One example of the changes Sleep Country made: CEO David Friesema owns stock in the company worth more than three times his base salary – but the company didn’t have a formal policy requiring it, and Sleep Country didn’t do a good job of explicitly disclosing his holdings. “If we’d asked the board prior to this, ‘Do you think it’s a good idea the CEO holds stock?’ they would have absolutely agreed with that,” Mr. Masson said. “It was just a matter of writing it down.”
Shengjun (Victor) Li, an executive vice-president at Kingsdale Advisors who specializes in governance issues, says as companies mature, they often attract more institutional investors, who are more attuned to, and more vocal about, governance, compared with retail investors. “When their shareholder base changes, they have to listen … eventually, they face the pressure of shareholders.”
Still, it remains to be seen when and whether some of the other young companies that currently lag will become more proactive on governance matters.
“The corporate governance policies we implement don’t tend to take external rankings into account,” Canopy spokesman Jordan Sinclair e-mailed in response to a query about Canopy’s governance. “We develop corporate governance policies to ensure we’re managing risks and protecting shareholder value along with our corporate reputation.”
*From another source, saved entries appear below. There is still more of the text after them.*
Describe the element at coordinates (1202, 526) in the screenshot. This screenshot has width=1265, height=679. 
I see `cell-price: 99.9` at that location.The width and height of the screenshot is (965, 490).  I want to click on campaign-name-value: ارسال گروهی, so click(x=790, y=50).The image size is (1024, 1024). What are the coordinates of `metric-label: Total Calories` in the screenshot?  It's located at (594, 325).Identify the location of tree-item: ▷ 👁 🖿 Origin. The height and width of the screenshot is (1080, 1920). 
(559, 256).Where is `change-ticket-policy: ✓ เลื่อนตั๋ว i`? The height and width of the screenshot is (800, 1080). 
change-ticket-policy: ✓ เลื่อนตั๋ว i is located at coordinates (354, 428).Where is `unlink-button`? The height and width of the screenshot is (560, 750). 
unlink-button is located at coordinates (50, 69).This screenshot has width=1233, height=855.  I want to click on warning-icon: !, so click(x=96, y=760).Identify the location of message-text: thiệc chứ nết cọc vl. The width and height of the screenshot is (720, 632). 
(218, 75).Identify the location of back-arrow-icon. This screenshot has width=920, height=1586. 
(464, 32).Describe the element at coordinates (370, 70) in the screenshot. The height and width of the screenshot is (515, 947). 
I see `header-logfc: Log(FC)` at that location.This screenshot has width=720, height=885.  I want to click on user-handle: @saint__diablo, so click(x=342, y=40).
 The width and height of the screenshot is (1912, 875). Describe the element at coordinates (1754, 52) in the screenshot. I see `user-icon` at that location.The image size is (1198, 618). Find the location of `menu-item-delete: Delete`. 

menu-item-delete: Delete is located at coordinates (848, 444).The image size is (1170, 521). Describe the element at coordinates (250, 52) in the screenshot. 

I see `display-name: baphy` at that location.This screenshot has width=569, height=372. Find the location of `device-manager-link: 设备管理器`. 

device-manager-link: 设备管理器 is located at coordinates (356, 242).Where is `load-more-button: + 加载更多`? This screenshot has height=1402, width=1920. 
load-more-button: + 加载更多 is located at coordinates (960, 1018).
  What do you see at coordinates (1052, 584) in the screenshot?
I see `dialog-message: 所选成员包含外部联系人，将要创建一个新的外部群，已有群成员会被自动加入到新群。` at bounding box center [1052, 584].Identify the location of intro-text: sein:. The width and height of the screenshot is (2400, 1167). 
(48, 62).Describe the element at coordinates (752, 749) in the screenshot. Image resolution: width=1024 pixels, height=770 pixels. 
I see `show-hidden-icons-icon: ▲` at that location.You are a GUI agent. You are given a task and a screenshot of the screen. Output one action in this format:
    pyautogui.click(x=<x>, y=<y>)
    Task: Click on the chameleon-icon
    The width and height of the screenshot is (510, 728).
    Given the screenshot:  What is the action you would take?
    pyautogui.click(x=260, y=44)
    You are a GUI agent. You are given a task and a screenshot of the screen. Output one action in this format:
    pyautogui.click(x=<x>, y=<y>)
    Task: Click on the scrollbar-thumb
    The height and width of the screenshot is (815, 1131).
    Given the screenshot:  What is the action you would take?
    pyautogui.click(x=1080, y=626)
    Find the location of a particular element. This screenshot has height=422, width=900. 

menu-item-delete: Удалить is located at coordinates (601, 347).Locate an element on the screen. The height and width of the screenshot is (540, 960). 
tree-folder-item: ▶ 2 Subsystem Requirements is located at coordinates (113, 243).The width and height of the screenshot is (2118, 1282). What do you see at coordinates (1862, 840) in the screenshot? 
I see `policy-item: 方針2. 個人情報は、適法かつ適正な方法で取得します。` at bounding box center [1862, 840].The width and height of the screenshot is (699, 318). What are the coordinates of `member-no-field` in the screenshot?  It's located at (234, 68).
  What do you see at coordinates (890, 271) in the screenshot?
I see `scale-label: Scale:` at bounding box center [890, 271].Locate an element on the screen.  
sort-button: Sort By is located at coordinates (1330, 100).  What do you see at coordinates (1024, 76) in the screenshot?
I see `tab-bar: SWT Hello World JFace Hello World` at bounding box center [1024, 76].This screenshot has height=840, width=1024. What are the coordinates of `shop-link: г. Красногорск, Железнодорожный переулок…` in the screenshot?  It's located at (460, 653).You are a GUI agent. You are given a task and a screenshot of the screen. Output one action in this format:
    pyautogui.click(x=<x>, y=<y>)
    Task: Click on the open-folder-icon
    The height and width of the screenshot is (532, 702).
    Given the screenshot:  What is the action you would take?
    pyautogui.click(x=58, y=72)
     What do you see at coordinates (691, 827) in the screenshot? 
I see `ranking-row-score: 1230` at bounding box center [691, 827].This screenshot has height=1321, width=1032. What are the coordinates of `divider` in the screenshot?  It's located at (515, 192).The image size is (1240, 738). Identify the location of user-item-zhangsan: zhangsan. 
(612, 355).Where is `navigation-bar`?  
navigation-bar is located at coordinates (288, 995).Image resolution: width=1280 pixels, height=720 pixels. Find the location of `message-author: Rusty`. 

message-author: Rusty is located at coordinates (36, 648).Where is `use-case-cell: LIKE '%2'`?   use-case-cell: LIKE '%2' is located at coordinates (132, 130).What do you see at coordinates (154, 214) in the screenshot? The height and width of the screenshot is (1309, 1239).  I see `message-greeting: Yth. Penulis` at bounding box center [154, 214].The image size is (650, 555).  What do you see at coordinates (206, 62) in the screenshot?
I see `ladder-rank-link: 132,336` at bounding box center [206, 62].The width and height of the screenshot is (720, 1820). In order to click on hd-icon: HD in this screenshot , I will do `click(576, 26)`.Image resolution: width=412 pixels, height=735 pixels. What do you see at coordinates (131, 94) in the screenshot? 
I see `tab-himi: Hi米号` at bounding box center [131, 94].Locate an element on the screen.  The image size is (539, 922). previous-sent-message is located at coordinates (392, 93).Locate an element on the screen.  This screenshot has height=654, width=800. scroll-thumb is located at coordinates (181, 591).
A spokeswoman for Shopify Inc., the tech company that provides e-commerce services for small business, declined to comment for this story, while Aphria, Aurora Cannabis and Canada Goose failed to respond.
The cannabis companies have a number of governance weaknesses that can be corrected easily, by creating and disclosing processes for the board stock ownership and self-evaluation, for example. Or they can evolve in time, such as shifting the board mix away from early investors and founders to more independent directors. Aphria, for example, added four new independent directors at its annual meeting earlier this month.
Other governance issues are intentional, fundamental, and long-term. Shopify and Canada Goose have dual-class share structures in which company insiders or private investors have multiple votes for each share they own, versus single votes for investors who buy common shares on the TSX. These structures de-couple economic ownership and voting rights, giving the holders of the supervoting shares more influence than their investment might otherwise warrant.
Dual-share structures have long been a feature in corporate Canada, given the number of family-controlled companies such as the Desmarais’ Power Corp., or Bombardier. The newest Canadian dual-class companies, however, may be taking their cue from U.S. tech giants Google parent Alphabet Inc. and Facebook Inc., whose structures are more about founder control than family control.
Canada’s institutional investors have largely expressed misgivings about dual-class structures, but have needed to tolerate them in order to invest in as wide a range of domestic stocks as possible. The Canadian Coalition for Good Governance, in a 2013 policy statement on the issue, noted “there is not unanimity among CCGG members as to the governance principles which should apply to [dual-class share] companies in Canada” – something still true, says the group’s executive director, Catherine McCall. “Institutional shareholders continue to buy them, in spite of some of them having objections in principle. There’s not just one view on it.”
That may give Shopify and Canada Goose some cover, and the cannabis companies more time to change their practices. There will always be, however, institutional shareholders such as the Canada Pension Plan Investment Board, who treat good governance as a requirement for investment. If you don’t adopt those principles, CEO Mark Machin said, “the chances are you’re going to underperform financially and economically. It’s not a trade-off.”